======== Material provided

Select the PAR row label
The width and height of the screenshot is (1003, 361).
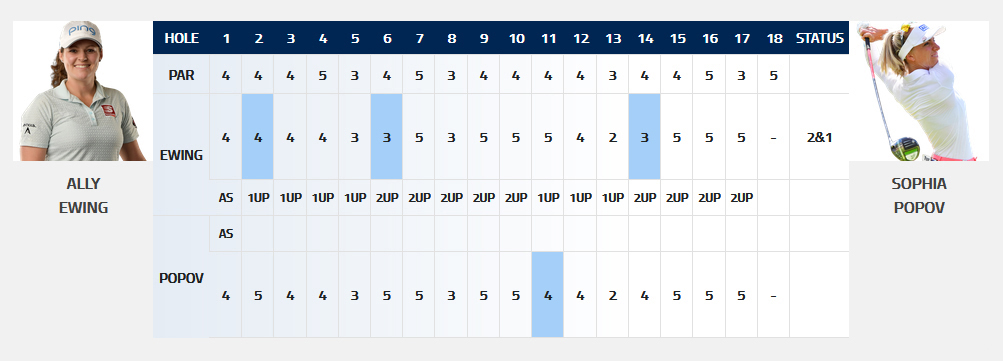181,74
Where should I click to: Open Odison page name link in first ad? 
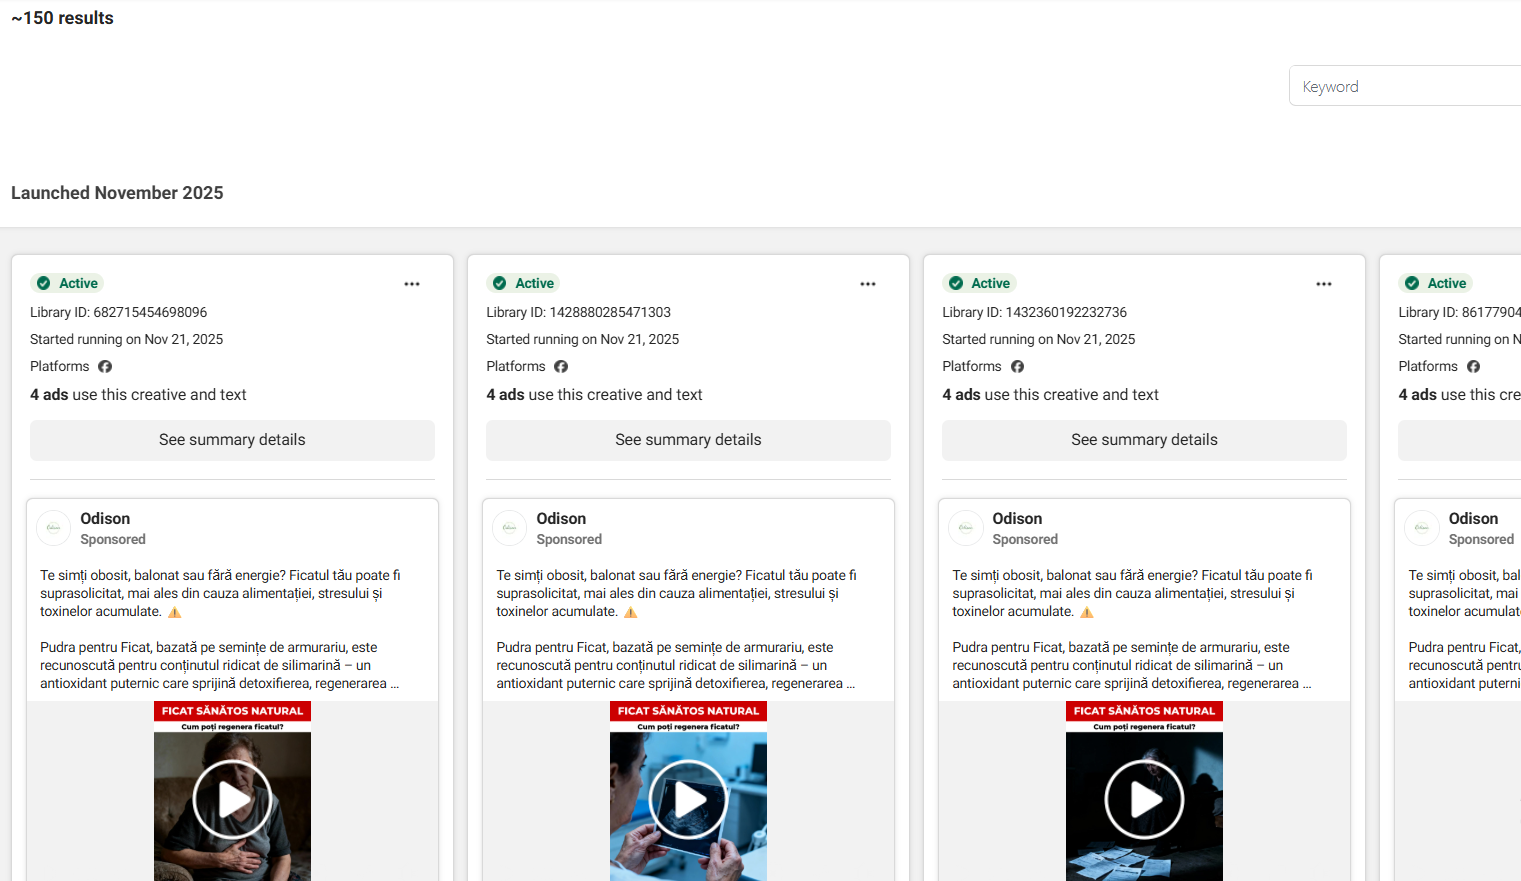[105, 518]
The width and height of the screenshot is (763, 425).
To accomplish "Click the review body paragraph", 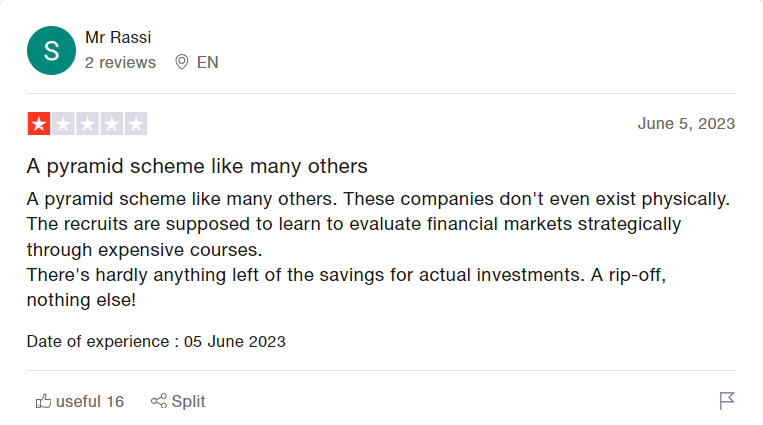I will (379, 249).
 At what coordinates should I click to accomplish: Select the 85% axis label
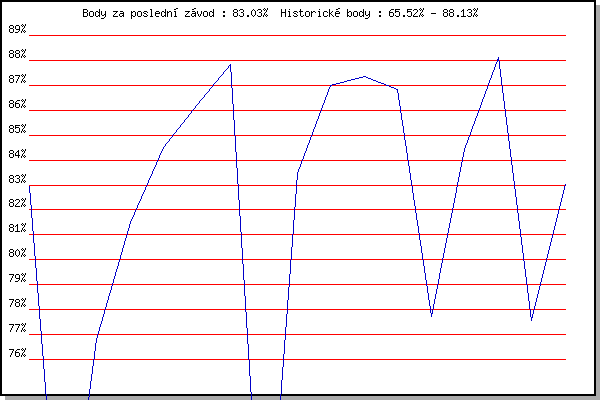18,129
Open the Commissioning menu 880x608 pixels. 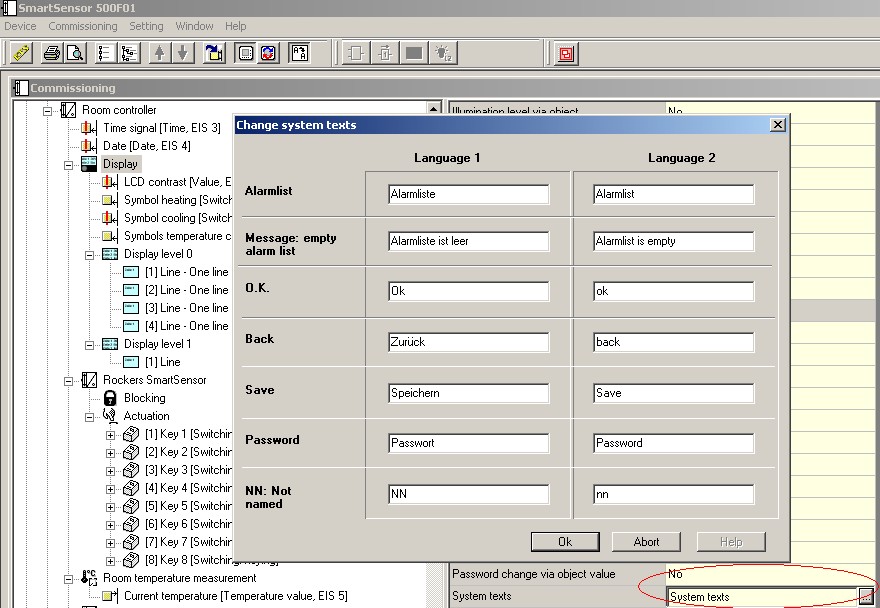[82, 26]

================
======== Material provided

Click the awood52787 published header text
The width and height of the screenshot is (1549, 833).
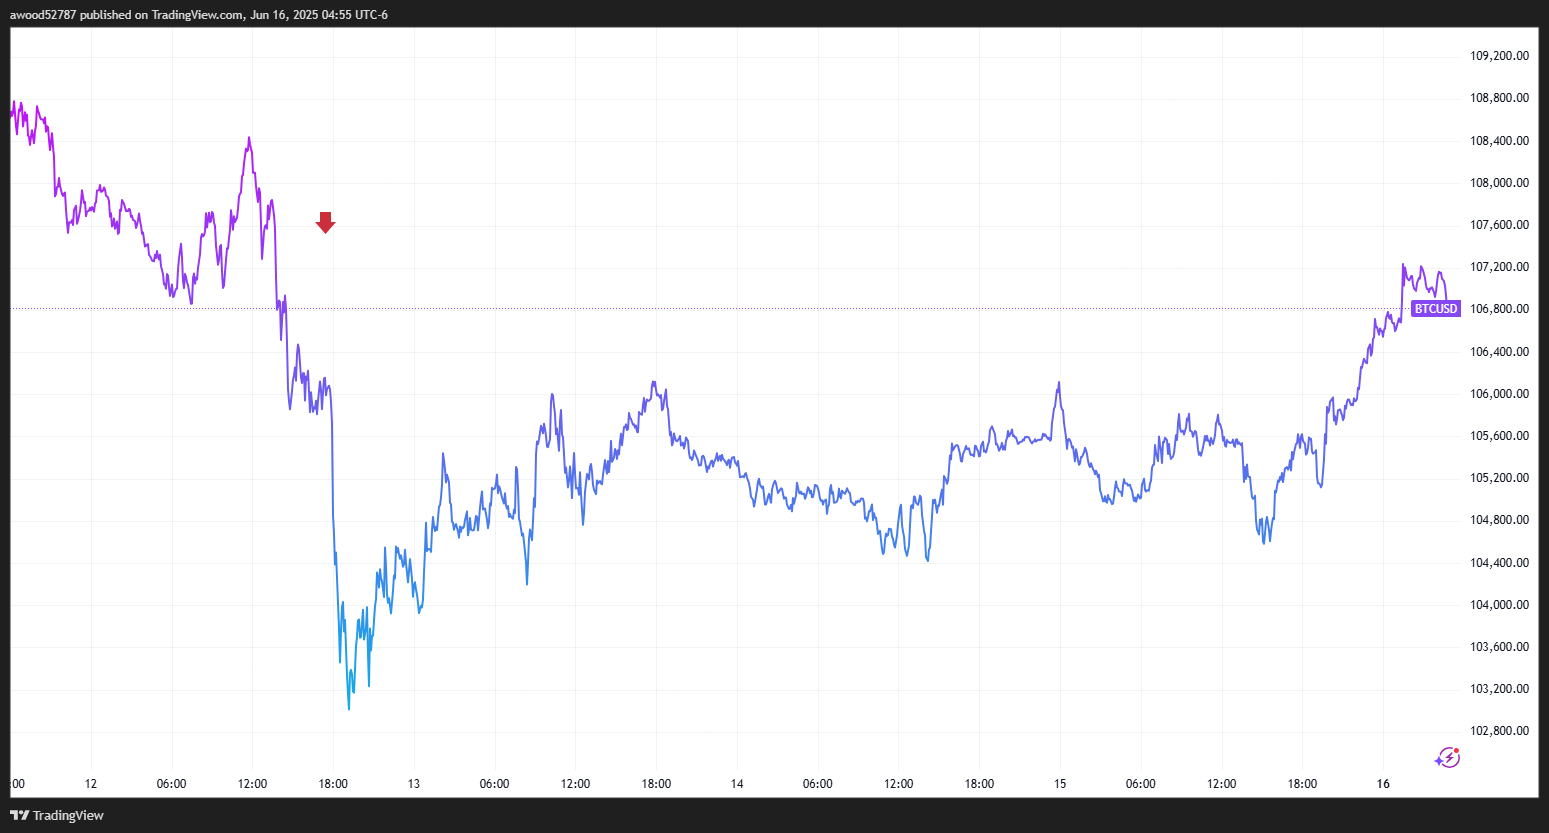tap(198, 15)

================
======== Material provided

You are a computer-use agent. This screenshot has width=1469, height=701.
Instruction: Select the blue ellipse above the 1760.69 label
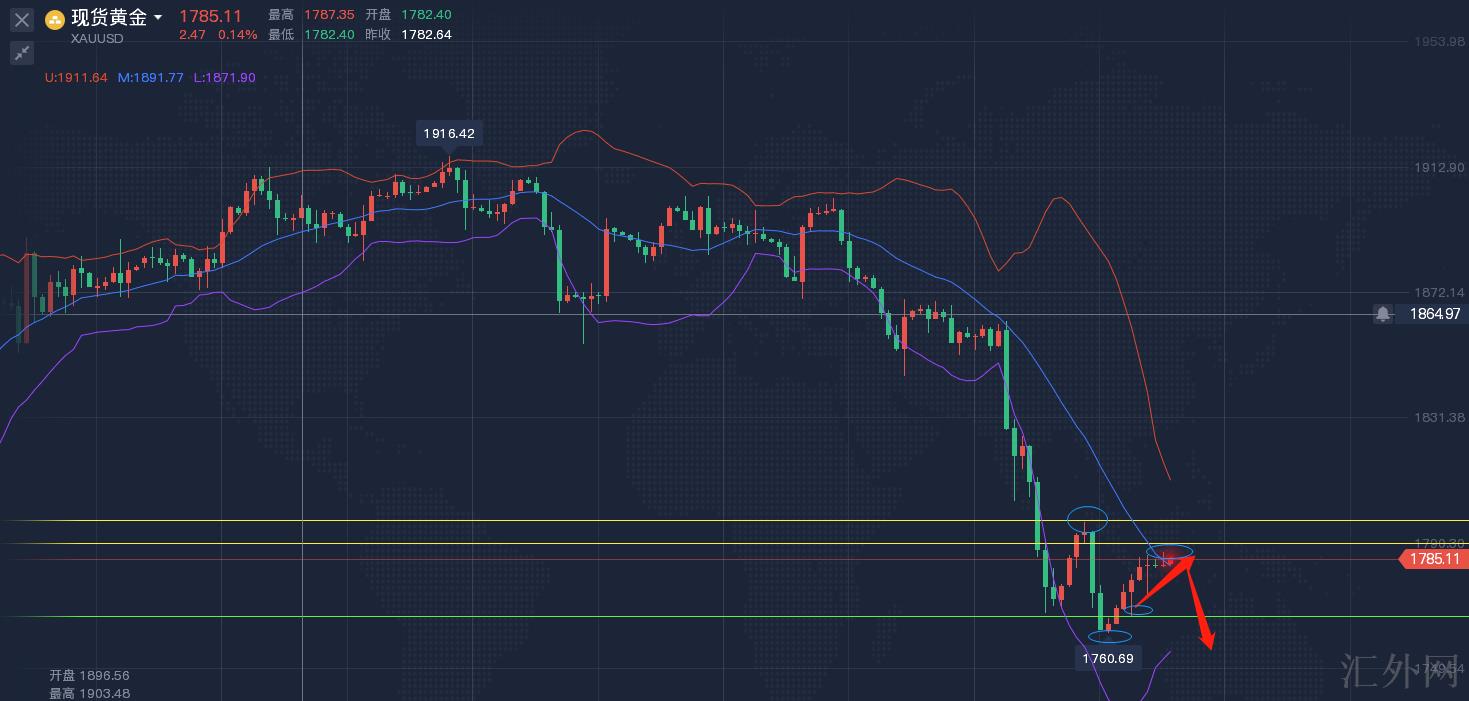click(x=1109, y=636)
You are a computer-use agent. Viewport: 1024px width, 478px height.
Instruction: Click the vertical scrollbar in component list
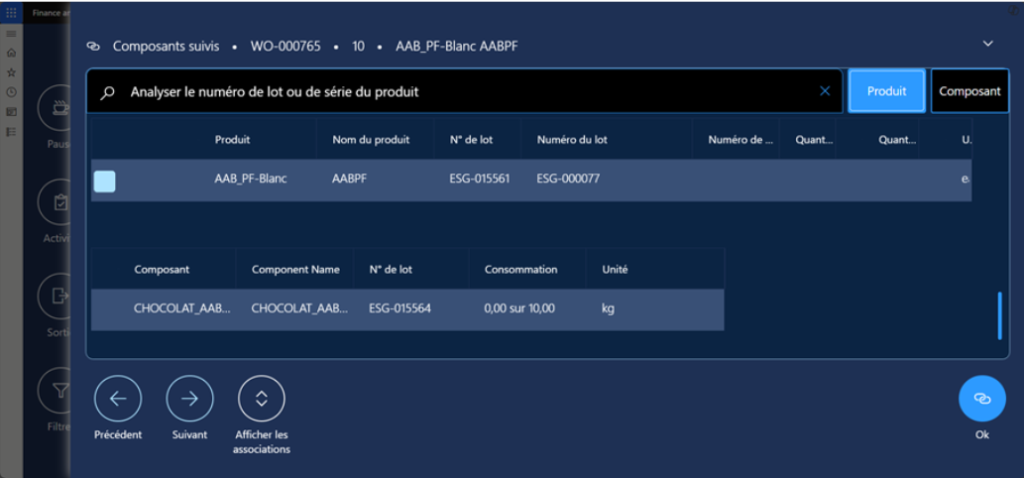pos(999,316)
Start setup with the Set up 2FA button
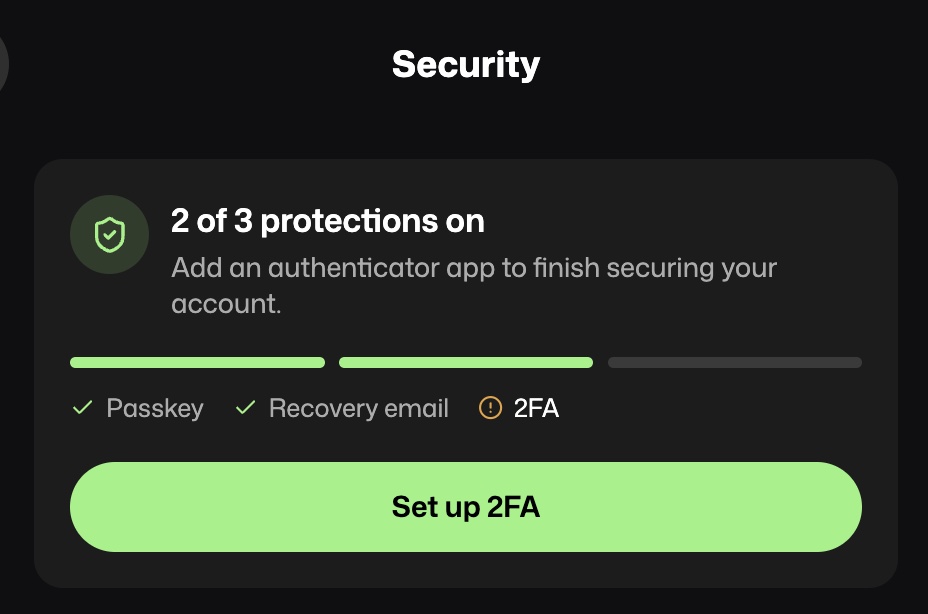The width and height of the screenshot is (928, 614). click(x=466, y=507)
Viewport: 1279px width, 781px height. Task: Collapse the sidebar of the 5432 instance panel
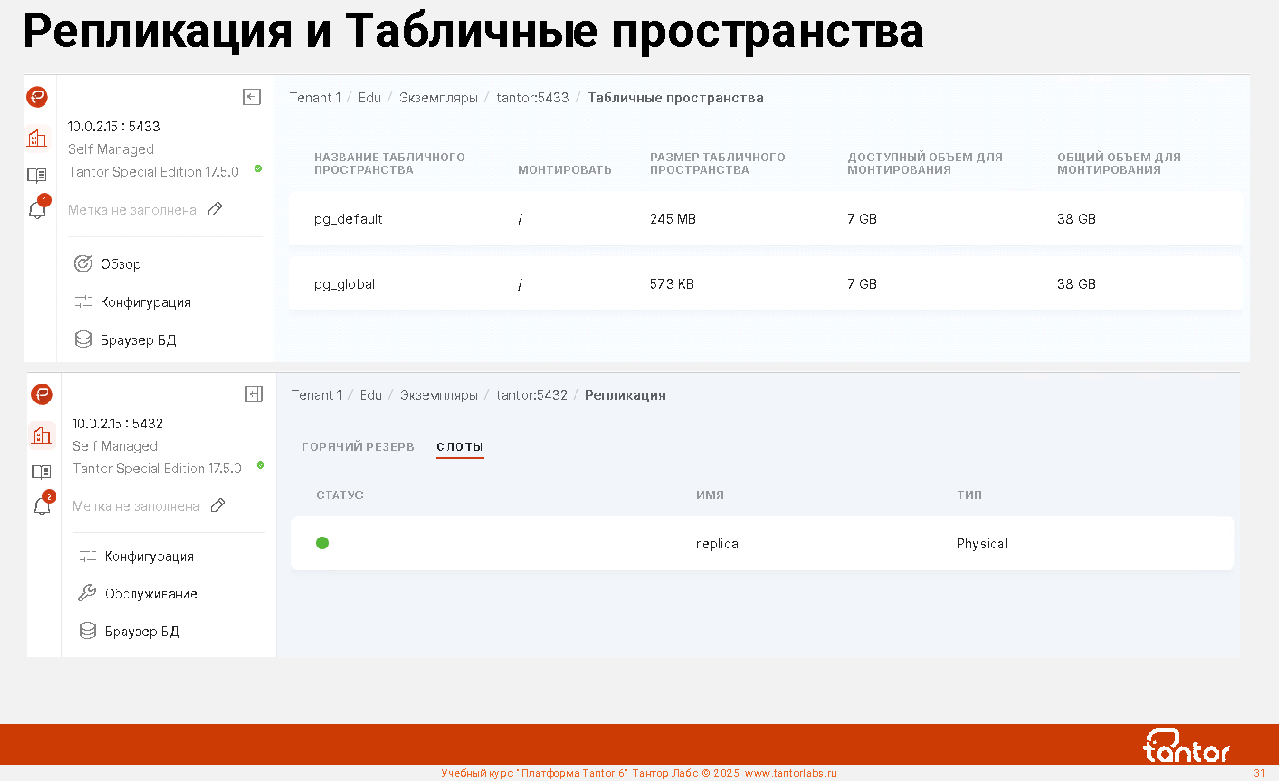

================

# [What is required]
Set down, exactly as written above, each line from the one with "Start setup with the Set up 2FA button" through the one with "Viewport: 1279px width, 781px", and skip the pictures.

# [Response area]
Start setup with the Set up 2FA button
The width and height of the screenshot is (928, 614). click(x=466, y=507)
Viewport: 1279px width, 781px height. Task: Collapse the sidebar of the 5432 instance panel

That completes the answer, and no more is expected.